Penderitaan TKI di
Malaysia Tak Dijamin Berhenti
JAKARTA, KOMPAS.com — Wakil Ketua Komisi IX DPR yang antara lain
membidangi pengawasan TKI di luar negeri, Irgan Chairul Mahfiz, menyatakan,
rangkaian penderitaan dan penyia-nyiaan harkat TKI di Malaysia tak dijamin akan
berhenti jika tak direspons dengan tindakan tegas Pemerintah Indonesia.
Para
TKI, katanya, sejauh ini acapkali menjadi korban ulah tidak beradab aparat
kepolisian negara itu, baik berupa pengejaran para TKI di hutan-hutan,
pemerasan, penembakan yang diikuti kematian TKI, maupun peristiwa pemerkosaan
oleh tiga petugas polisi terhadap seorang TKI asal Batang, Jawa Tengah, pada
Jumat (9/11/2012) lalu di kantor Polisi Mertajam, Pulau Penang, Malaysia.
"Semua
kasus itu membuktikan kepolisian negara Malaysia memang tak memiliki moral
dalam menghadapi keberadaan TKI, yang bahkan dilakukan berulang-ulang melalui
pengabaian dimensi HAM atau dengan cara kerap merendahkan TKI sebagai
manusia," ujar Irgan di Jakarta, Senin (12/11/2012) petang.
Karena
itu, Pemerintah Indonesia perlu mengambil langkah tegas akibat banyaknya
kejadian tragis yang menghinakan kehormatan Indonesia itu dengan menghentikan
permanen penempatan TKI informal Penata Laksana Rumah Tangga (PLRT) serta untuk
TKI sektor lain yang berisiko diperlakukan tidak manusiawi oleh aparat hukum di
Malaysia.
"Jadi,
penghentian sementara (moratorium) yang diberlakukan kepada Malaysia untuk TKI
PLRT harus ditingkatkan menjadi penghentian total, selain diperluas bagi TKI
pekerja perkebunan yang sering tercekam dalam nasib buruk selama berada di
Malaysia," ujar politisi Partai Persatuan Pembangunan (PPP) ini.
Irgan
mengatakan, pemerkosaan yang terjadi pagi hari secara bergiliran oleh tiga
polisi muda Malaysia, yakni Nik Sin Mat Lazin (33), Syahiran Ramli (21), serta
Remy Anak Dana (25), merupakan tindakan brutal dan hanya pantas dilakukan oleh
sekelompok penjahat kemanusiaan yang tak memiliki pegangan moral.
Ditambahkan,
Pemerintah Malaysia harus segera membawa kasus tersebut ke pengadilan dan
menghukum berat pelakunya sesuai hukum yang berlaku.
"Jika
tidak mendapatkan hukuman yang adil bagi korban, kasus ini akan menjadi
persoalan serius di kemudian hari bagi hubungan Indonesia-Malaysia,"
ujarnya.
Lebih
jauh dia mengatakan, kejadian itu juga menimbulkan protes keras dari berbagai
pihak internasional, yang merasa tidak nyaman atas adanya perilaku amoral
kepolisian Malaysia.
Irgan
menilai, perilaku sadis tiga polisi Malaysia dalam merenggut paksa kehormatan
TKI itu akan sulit dilupakan kejahatannya.
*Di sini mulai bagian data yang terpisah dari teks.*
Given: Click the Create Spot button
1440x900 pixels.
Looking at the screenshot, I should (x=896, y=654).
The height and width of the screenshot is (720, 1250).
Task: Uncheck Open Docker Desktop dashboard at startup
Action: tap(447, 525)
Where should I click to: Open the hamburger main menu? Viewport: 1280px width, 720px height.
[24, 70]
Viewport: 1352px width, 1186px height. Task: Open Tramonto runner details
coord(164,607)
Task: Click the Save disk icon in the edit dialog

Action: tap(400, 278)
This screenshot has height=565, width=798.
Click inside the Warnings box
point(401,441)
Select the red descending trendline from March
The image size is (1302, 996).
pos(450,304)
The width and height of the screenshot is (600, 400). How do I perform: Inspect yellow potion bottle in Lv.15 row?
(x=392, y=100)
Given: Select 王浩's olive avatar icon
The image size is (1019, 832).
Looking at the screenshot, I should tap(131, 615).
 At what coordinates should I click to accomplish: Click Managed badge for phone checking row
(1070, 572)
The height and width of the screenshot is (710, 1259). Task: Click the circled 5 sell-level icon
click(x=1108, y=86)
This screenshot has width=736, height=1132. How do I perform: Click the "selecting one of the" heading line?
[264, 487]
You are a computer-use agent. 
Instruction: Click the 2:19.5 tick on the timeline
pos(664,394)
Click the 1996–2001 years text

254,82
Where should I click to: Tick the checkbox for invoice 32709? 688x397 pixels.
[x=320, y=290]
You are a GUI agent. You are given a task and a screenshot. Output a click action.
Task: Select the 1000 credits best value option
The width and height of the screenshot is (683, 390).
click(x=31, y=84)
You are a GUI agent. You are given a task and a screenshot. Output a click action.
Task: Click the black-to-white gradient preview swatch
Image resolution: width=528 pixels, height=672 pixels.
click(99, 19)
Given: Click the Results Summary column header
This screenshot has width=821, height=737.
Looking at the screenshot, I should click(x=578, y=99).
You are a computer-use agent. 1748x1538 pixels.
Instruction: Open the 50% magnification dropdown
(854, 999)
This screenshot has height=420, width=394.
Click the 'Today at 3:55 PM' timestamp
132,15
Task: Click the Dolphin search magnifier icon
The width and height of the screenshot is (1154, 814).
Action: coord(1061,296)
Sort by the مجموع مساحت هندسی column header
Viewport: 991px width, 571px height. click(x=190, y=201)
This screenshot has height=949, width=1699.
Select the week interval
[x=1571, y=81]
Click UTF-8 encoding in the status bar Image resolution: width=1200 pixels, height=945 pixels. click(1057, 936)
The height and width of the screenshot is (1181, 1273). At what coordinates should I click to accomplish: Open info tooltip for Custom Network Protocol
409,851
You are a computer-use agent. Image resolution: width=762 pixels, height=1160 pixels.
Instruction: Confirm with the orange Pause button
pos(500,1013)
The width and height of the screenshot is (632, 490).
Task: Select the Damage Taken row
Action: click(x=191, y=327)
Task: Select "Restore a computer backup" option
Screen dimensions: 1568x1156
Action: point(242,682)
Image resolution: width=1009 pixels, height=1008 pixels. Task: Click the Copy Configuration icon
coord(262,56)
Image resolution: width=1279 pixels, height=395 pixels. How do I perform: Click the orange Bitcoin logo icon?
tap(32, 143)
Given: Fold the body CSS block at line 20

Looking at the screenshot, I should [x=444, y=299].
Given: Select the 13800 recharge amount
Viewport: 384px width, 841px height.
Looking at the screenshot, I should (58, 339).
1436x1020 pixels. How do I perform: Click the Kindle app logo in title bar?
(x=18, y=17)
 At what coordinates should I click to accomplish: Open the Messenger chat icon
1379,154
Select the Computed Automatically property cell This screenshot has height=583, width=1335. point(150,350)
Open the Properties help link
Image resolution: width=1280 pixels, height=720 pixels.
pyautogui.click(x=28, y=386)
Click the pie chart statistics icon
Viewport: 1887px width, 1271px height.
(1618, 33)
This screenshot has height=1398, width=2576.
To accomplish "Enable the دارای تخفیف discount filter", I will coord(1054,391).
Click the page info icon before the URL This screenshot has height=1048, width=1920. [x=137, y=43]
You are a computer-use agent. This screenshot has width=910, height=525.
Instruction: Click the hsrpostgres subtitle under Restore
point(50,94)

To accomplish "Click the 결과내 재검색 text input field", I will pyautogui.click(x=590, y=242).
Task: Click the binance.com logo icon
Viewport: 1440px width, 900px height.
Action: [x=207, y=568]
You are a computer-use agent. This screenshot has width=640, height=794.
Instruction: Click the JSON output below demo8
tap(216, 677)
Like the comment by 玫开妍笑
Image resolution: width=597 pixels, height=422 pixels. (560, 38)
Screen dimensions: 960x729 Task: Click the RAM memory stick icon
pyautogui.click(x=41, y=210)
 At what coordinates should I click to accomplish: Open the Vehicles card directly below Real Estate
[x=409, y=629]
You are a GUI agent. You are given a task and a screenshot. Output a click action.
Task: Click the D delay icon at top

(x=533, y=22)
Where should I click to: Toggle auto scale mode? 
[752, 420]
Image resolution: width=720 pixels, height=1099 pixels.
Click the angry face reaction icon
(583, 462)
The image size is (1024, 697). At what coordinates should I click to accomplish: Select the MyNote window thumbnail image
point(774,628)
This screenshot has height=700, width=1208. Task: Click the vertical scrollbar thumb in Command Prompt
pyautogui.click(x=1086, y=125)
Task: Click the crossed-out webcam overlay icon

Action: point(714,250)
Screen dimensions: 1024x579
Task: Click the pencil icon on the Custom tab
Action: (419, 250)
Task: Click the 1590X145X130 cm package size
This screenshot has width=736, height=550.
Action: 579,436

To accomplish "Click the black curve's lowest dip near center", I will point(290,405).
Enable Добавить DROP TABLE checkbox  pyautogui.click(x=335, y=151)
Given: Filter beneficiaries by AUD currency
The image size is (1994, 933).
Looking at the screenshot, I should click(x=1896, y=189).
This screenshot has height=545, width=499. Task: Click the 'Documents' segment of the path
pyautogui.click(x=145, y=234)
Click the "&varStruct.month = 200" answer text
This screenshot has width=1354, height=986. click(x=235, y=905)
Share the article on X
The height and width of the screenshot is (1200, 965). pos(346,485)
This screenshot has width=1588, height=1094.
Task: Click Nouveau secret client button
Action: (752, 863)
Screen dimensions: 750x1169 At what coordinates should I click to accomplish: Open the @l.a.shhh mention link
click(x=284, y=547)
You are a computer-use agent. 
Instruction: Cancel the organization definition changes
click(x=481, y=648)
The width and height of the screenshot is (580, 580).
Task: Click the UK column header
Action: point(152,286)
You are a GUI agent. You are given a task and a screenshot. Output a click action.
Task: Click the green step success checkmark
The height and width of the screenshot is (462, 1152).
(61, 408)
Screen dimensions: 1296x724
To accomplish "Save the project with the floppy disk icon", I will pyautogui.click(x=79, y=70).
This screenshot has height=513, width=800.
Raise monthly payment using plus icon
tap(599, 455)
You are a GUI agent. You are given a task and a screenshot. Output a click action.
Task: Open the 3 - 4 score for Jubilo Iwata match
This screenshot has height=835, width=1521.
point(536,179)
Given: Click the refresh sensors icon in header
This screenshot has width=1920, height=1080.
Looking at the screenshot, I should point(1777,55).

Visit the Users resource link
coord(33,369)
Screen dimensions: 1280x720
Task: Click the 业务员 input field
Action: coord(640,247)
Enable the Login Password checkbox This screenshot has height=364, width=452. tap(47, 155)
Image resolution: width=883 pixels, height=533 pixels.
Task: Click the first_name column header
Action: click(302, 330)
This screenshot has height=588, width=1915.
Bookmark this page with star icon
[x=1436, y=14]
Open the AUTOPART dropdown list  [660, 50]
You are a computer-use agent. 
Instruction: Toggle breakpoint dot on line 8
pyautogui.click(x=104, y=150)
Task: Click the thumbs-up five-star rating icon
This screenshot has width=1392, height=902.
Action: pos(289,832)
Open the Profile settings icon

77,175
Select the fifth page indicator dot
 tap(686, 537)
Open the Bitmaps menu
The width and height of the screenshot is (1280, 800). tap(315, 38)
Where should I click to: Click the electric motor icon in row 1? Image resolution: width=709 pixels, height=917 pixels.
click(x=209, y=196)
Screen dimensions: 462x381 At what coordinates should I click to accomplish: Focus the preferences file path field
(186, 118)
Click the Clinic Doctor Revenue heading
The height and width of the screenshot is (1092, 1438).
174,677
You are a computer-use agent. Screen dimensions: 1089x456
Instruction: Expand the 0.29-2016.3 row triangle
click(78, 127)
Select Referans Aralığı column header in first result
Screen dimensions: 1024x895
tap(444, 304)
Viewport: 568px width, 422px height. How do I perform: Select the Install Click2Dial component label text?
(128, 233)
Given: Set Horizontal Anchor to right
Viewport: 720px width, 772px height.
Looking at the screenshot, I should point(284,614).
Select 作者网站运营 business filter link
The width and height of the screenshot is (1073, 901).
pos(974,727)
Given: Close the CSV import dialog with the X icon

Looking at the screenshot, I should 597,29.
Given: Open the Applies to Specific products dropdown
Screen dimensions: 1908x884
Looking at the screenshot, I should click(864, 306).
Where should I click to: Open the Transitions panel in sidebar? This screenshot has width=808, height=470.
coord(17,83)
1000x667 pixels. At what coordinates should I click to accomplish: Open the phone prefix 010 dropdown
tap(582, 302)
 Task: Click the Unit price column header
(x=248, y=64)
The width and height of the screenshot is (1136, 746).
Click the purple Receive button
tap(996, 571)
Perbuatan menyerupai binatang itu
telah menyakitkan perasaan bangsa Indonesia, utamanya selaku tetangga yang
berkali-kali menerima pengalaman pahit dengan pihak Malaysia, terkait
permasalahan TKI.
Jadi, menurut pendapat
saya kasus ini termasuk kekerasan yang merugikan orang lain. Seharusnya
pemerintah di Negara Malaysia harus bersikap tegas dan bertanggung jawab dalam
menangani kasus yang sudah berulang kali ini. Dalam kasus ini, peraturan yang
sudah dibuat seakan tidak berlaku dalam hal itu. Karena pada kasus tersebut
tidak adanya sanksi yang berat untuk para pelaku yang sudah kejam terhadap TKI.
Sebagai negara yang baik, seharusnya negara itu menerima TKI pendatang dengan
hati yang tulus dan memperkerjakannya dengan baik. Aparatnya pun harus juga
bisa melindungi TKI dari kejahatan yang ada di negara itu, namun pemerintah di
negara itu harus bisa menerima kalau ternyata kepolisian di negara tersebut
tidak mempunyai moral yang baik.
Pada fakta di atas
menyebutkan bahwa tiga polisi muda telah memperkosa TKI secara bergiliran. Sungguh
lemahya aparat hukum di negara tersebut, sebagai aparat hukum seharusnya bisa
menjalankan tugas-tugasnya dengan baik, jangan membuat masalah yang bisa
merusak nama baik kepolisian di negara itu.